▶ _What you will do_
Starting at the line that contains "The image size" and ending at the final line of the entries below, write out each line exactly as it appears, but omit the pictures.

[Excerpts from a dataset]
****

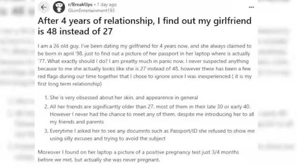
Task: Open the r/BreakUps community avatar
Action: coord(59,7)
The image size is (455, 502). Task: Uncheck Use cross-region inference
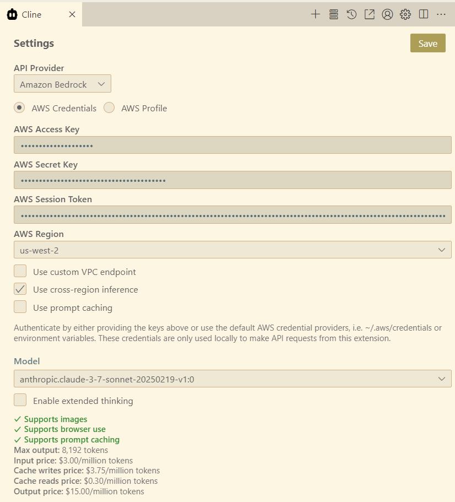(x=20, y=289)
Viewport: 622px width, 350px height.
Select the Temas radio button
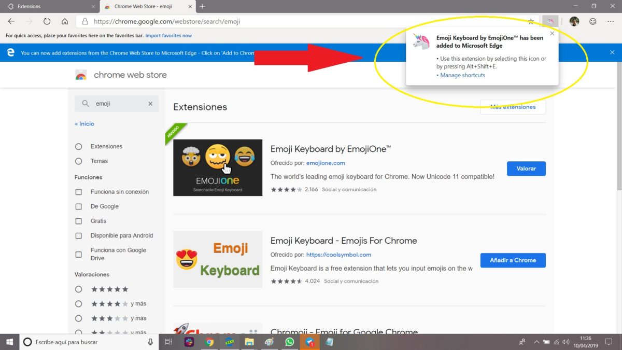coord(79,161)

****

▶ _Problem solution_
The image size is (455, 502). Task: Uncheck Use cross-region inference
(x=20, y=289)
Viewport: 622px width, 350px height.
Select the Temas radio button
coord(79,161)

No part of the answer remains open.